Reproduce all of the entries below with "Preferences" replaced by "Settings" and everything else left unchanged.

━━━ GIVEN RECORDS ━━━

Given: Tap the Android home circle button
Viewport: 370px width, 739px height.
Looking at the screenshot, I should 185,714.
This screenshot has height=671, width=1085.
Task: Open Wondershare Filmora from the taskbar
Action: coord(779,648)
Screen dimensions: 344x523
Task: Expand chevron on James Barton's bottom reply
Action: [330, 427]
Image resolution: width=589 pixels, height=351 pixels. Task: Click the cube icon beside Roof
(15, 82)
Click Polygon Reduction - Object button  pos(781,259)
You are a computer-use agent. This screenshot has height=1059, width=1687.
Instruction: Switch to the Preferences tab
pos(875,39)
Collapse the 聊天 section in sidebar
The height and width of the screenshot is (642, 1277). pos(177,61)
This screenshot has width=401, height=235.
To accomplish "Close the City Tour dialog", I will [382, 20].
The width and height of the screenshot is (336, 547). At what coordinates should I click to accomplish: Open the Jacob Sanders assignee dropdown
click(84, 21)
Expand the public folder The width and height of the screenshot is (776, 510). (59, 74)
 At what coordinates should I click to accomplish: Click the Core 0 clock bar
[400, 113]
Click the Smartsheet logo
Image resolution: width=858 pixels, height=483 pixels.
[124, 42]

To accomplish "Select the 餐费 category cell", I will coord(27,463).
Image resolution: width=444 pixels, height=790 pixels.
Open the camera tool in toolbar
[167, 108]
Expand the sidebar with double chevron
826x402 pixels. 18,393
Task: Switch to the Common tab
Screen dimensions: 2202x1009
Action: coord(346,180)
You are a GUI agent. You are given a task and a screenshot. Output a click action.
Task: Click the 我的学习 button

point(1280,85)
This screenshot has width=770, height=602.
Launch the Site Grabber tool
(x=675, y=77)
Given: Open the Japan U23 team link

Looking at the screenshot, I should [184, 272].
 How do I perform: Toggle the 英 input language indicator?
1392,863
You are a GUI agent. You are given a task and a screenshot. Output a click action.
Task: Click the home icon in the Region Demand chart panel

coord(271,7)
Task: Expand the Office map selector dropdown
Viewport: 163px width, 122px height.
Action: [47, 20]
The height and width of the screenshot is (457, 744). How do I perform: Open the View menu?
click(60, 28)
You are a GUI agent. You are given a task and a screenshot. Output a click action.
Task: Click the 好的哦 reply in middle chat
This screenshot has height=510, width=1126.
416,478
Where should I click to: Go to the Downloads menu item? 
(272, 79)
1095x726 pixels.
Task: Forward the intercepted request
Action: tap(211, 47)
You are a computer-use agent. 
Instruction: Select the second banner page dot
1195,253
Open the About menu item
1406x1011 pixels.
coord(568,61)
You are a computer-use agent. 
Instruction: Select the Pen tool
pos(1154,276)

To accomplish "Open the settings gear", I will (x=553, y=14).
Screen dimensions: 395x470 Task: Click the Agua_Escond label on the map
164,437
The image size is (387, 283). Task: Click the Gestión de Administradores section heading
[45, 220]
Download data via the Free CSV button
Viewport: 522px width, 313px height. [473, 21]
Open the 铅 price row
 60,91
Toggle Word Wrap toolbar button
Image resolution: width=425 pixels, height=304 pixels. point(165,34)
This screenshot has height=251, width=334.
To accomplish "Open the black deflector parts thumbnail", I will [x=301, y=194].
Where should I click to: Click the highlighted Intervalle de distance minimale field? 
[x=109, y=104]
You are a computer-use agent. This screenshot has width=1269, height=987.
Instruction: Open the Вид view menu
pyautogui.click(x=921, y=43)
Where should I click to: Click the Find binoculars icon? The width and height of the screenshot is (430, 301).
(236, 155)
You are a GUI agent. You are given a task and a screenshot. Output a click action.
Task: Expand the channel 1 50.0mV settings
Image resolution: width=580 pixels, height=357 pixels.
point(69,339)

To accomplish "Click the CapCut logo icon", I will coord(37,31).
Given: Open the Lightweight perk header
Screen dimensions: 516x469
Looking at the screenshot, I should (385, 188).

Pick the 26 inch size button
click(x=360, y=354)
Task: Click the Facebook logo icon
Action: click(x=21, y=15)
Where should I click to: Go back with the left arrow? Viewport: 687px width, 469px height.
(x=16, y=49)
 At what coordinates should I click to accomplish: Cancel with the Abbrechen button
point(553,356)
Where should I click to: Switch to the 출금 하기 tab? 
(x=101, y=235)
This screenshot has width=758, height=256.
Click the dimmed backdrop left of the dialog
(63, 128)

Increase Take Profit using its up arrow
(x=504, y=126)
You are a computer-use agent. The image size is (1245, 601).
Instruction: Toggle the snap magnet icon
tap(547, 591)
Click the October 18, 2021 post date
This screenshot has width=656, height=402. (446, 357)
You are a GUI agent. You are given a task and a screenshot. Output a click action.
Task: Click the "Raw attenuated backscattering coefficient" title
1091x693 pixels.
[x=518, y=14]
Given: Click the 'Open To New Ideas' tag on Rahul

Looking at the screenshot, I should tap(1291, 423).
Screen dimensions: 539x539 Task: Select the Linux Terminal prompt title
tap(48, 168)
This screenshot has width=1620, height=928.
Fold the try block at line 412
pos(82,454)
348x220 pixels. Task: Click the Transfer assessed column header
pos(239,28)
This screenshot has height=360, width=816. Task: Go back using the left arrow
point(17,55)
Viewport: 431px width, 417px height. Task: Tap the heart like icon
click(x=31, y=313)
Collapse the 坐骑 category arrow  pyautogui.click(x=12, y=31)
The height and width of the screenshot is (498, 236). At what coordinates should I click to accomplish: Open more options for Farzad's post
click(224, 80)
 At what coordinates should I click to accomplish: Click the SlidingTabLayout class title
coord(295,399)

━━━

## RESULT
Given: Tap the Android home circle button
Viewport: 370px width, 739px height.
Looking at the screenshot, I should 185,714.
This screenshot has height=671, width=1085.
Task: Open Wondershare Filmora from the taskbar
Action: coord(779,648)
Screen dimensions: 344x523
Task: Expand chevron on James Barton's bottom reply
Action: [330, 427]
Image resolution: width=589 pixels, height=351 pixels. Task: Click the cube icon beside Roof
(15, 82)
Click Polygon Reduction - Object button  pos(781,259)
You are a computer-use agent. This screenshot has height=1059, width=1687.
Instruction: Switch to the Settings tab
pos(875,39)
Collapse the 聊天 section in sidebar
The height and width of the screenshot is (642, 1277). pos(177,61)
This screenshot has width=401, height=235.
To accomplish "Close the City Tour dialog", I will [382, 20].
The width and height of the screenshot is (336, 547). At what coordinates should I click to accomplish: Open the Jacob Sanders assignee dropdown
click(84, 21)
Expand the public folder The width and height of the screenshot is (776, 510). (59, 74)
 At what coordinates should I click to accomplish: Click the Core 0 clock bar
[400, 113]
Click the Smartsheet logo
Image resolution: width=858 pixels, height=483 pixels.
[124, 42]

To accomplish "Select the 餐费 category cell", I will coord(27,463).
Image resolution: width=444 pixels, height=790 pixels.
Open the camera tool in toolbar
[167, 108]
Expand the sidebar with double chevron
826x402 pixels. 18,393
Task: Switch to the Common tab
Screen dimensions: 2202x1009
Action: coord(346,180)
You are a GUI agent. You are given a task and a screenshot. Output a click action.
Task: Click the 我的学习 button

point(1280,85)
This screenshot has width=770, height=602.
Launch the Site Grabber tool
(x=675, y=77)
Given: Open the Japan U23 team link

Looking at the screenshot, I should [184, 272].
 How do I perform: Toggle the 英 input language indicator?
1392,863
You are a GUI agent. You are given a task and a screenshot. Output a click action.
Task: Click the home icon in the Region Demand chart panel

coord(271,7)
Task: Expand the Office map selector dropdown
Viewport: 163px width, 122px height.
Action: [47, 20]
The height and width of the screenshot is (457, 744). How do I perform: Open the View menu?
click(60, 28)
You are a GUI agent. You are given a task and a screenshot. Output a click action.
Task: Click the 好的哦 reply in middle chat
This screenshot has height=510, width=1126.
416,478
Where should I click to: Go to the Downloads menu item? 
(272, 79)
1095x726 pixels.
Task: Forward the intercepted request
Action: tap(211, 47)
You are a computer-use agent. 
Instruction: Select the second banner page dot
1195,253
Open the About menu item
1406x1011 pixels.
coord(568,61)
You are a computer-use agent. 
Instruction: Select the Pen tool
pos(1154,276)

To accomplish "Open the settings gear", I will (x=553, y=14).
Screen dimensions: 395x470 Task: Click the Agua_Escond label on the map
164,437
The image size is (387, 283). Task: Click the Gestión de Administradores section heading
[45, 220]
Download data via the Free CSV button
Viewport: 522px width, 313px height. [473, 21]
Open the 铅 price row
 60,91
Toggle Word Wrap toolbar button
Image resolution: width=425 pixels, height=304 pixels. point(165,34)
This screenshot has height=251, width=334.
To accomplish "Open the black deflector parts thumbnail", I will [x=301, y=194].
Where should I click to: Click the highlighted Intervalle de distance minimale field? 
[x=109, y=104]
You are a computer-use agent. This screenshot has width=1269, height=987.
Instruction: Open the Вид view menu
pyautogui.click(x=921, y=43)
Where should I click to: Click the Find binoculars icon? The width and height of the screenshot is (430, 301).
(236, 155)
You are a GUI agent. You are given a task and a screenshot. Output a click action.
Task: Expand the channel 1 50.0mV settings
Image resolution: width=580 pixels, height=357 pixels.
point(69,339)

To accomplish "Click the CapCut logo icon", I will coord(37,31).
Given: Open the Lightweight perk header
Screen dimensions: 516x469
Looking at the screenshot, I should (385, 188).

Pick the 26 inch size button
click(x=360, y=354)
Task: Click the Facebook logo icon
Action: click(x=21, y=15)
Where should I click to: Go back with the left arrow? Viewport: 687px width, 469px height.
(x=16, y=49)
 At what coordinates should I click to accomplish: Cancel with the Abbrechen button
point(553,356)
Where should I click to: Switch to the 출금 하기 tab? 
(x=101, y=235)
This screenshot has width=758, height=256.
Click the dimmed backdrop left of the dialog
(63, 128)

Increase Take Profit using its up arrow
(x=504, y=126)
You are a computer-use agent. The image size is (1245, 601).
Instruction: Toggle the snap magnet icon
tap(547, 591)
Click the October 18, 2021 post date
This screenshot has width=656, height=402. (446, 357)
You are a GUI agent. You are given a task and a screenshot. Output a click action.
Task: Click the "Raw attenuated backscattering coefficient" title
1091x693 pixels.
[x=518, y=14]
Given: Click the 'Open To New Ideas' tag on Rahul

Looking at the screenshot, I should tap(1291, 423).
Screen dimensions: 539x539 Task: Select the Linux Terminal prompt title
tap(48, 168)
This screenshot has width=1620, height=928.
Fold the try block at line 412
pos(82,454)
348x220 pixels. Task: Click the Transfer assessed column header
pos(239,28)
This screenshot has height=360, width=816. Task: Go back using the left arrow
point(17,55)
Viewport: 431px width, 417px height. Task: Tap the heart like icon
click(x=31, y=313)
Collapse the 坐骑 category arrow  pyautogui.click(x=12, y=31)
The height and width of the screenshot is (498, 236). At what coordinates should I click to accomplish: Open more options for Farzad's post
click(224, 80)
 At what coordinates should I click to accomplish: Click the SlidingTabLayout class title
coord(295,399)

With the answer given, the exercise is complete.